* [Exercise directions]: Starting with the line that contains "Click the container" and stopping after the line that contains "Task: Click the bold headline 丰富周边效果", return each line below exactly as written, with no others.

(Beginning of Material for this exercise)

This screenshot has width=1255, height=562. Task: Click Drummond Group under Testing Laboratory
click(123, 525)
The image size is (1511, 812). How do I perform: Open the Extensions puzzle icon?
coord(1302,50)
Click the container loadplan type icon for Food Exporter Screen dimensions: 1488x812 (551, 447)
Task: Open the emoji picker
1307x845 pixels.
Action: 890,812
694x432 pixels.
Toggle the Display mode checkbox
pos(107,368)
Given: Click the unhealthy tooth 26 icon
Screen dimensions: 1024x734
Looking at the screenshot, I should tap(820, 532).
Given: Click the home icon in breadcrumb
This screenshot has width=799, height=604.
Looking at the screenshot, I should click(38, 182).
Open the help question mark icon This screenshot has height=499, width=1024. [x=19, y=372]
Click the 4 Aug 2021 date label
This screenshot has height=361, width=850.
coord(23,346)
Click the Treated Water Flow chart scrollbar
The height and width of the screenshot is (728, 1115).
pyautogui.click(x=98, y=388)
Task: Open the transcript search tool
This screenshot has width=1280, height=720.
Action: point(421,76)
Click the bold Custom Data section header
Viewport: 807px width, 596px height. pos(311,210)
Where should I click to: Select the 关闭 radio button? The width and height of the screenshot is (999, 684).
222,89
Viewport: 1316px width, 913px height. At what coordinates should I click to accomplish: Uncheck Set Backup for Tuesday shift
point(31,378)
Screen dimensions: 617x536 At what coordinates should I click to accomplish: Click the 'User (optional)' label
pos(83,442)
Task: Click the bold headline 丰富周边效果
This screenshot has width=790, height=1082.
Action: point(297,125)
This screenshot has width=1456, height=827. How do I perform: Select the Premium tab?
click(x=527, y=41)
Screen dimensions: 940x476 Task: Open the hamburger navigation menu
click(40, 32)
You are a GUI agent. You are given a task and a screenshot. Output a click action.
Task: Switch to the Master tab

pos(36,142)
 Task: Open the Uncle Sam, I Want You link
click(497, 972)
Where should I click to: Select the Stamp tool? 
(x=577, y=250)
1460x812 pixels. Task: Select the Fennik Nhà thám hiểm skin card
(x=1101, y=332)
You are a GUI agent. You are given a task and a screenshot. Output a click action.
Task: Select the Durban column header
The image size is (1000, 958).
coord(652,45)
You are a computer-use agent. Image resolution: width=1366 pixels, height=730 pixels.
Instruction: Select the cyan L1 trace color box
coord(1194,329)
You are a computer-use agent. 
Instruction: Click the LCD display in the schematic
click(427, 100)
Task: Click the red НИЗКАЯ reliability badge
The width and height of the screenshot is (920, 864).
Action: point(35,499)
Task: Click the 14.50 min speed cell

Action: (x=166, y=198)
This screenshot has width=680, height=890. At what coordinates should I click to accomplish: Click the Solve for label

(End of Material for this exercise)

* [Answer box]:
Click the container loadplan type icon for Food Exporter Screen dimensions: 1488x812 (551, 447)
Task: Open the emoji picker
1307x845 pixels.
Action: 890,812
694x432 pixels.
Toggle the Display mode checkbox
pos(107,368)
Given: Click the unhealthy tooth 26 icon
Screen dimensions: 1024x734
Looking at the screenshot, I should tap(820, 532).
Given: Click the home icon in breadcrumb
This screenshot has width=799, height=604.
Looking at the screenshot, I should click(38, 182).
Open the help question mark icon This screenshot has height=499, width=1024. [x=19, y=372]
Click the 4 Aug 2021 date label
This screenshot has height=361, width=850.
coord(23,346)
Click the Treated Water Flow chart scrollbar
The height and width of the screenshot is (728, 1115).
pyautogui.click(x=98, y=388)
Task: Open the transcript search tool
This screenshot has width=1280, height=720.
Action: point(421,76)
Click the bold Custom Data section header
Viewport: 807px width, 596px height. pos(311,210)
Where should I click to: Select the 关闭 radio button? The width and height of the screenshot is (999, 684).
222,89
Viewport: 1316px width, 913px height. At what coordinates should I click to accomplish: Uncheck Set Backup for Tuesday shift
point(31,378)
Screen dimensions: 617x536 At what coordinates should I click to accomplish: Click the 'User (optional)' label
pos(83,442)
Task: Click the bold headline 丰富周边效果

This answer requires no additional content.